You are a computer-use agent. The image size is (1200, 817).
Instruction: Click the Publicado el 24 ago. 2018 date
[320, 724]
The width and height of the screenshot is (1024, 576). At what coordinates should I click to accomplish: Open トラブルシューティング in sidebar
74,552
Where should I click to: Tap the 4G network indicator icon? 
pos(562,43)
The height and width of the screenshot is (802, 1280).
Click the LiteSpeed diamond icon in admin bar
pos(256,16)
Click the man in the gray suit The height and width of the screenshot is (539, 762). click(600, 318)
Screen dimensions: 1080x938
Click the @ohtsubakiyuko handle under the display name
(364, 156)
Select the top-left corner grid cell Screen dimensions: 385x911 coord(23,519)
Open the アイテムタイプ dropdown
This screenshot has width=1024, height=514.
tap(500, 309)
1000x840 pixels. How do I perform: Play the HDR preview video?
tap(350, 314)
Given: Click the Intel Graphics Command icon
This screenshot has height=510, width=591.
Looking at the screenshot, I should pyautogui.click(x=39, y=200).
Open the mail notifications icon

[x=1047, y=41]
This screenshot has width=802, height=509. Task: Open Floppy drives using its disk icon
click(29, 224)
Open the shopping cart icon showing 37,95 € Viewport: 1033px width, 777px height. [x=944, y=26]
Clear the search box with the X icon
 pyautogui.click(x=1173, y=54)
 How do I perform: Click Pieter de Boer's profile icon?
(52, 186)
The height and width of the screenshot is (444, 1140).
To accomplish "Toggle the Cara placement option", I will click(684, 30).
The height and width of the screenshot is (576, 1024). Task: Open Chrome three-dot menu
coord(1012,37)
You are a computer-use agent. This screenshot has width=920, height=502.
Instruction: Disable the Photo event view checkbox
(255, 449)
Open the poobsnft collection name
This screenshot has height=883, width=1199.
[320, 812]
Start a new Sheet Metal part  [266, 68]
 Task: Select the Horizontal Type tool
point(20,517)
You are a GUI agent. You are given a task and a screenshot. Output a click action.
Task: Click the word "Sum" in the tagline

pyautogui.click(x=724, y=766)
+ + + +
> TASK PROMPT
Write the lines out again exactly, beginning at the line that contains "The width and" and stopping only at the final line of the listing above.

> EXPECTED OUTPUT
The width and height of the screenshot is (1024, 576). At what coordinates should I click to accomplish: Open トラブルシューティング in sidebar
74,552
Where should I click to: Tap the 4G network indicator icon? 
pos(562,43)
The height and width of the screenshot is (802, 1280).
Click the LiteSpeed diamond icon in admin bar
pos(256,16)
Click the man in the gray suit The height and width of the screenshot is (539, 762). click(600, 318)
Screen dimensions: 1080x938
Click the @ohtsubakiyuko handle under the display name
(364, 156)
Select the top-left corner grid cell Screen dimensions: 385x911 coord(23,519)
Open the アイテムタイプ dropdown
This screenshot has width=1024, height=514.
tap(500, 309)
1000x840 pixels. How do I perform: Play the HDR preview video?
tap(350, 314)
Given: Click the Intel Graphics Command icon
This screenshot has height=510, width=591.
Looking at the screenshot, I should pyautogui.click(x=39, y=200).
Open the mail notifications icon

[x=1047, y=41]
This screenshot has width=802, height=509. Task: Open Floppy drives using its disk icon
click(29, 224)
Open the shopping cart icon showing 37,95 € Viewport: 1033px width, 777px height. [x=944, y=26]
Clear the search box with the X icon
 pyautogui.click(x=1173, y=54)
 How do I perform: Click Pieter de Boer's profile icon?
(52, 186)
The height and width of the screenshot is (444, 1140).
To accomplish "Toggle the Cara placement option", I will click(684, 30).
The height and width of the screenshot is (576, 1024). Task: Open Chrome three-dot menu
coord(1012,37)
You are a computer-use agent. This screenshot has width=920, height=502.
Instruction: Disable the Photo event view checkbox
(255, 449)
Open the poobsnft collection name
This screenshot has height=883, width=1199.
[320, 812]
Start a new Sheet Metal part  [266, 68]
 Task: Select the Horizontal Type tool
point(20,517)
You are a GUI agent. You are given a task and a screenshot. Output a click action.
Task: Click the word "Sum" in the tagline

pyautogui.click(x=724, y=766)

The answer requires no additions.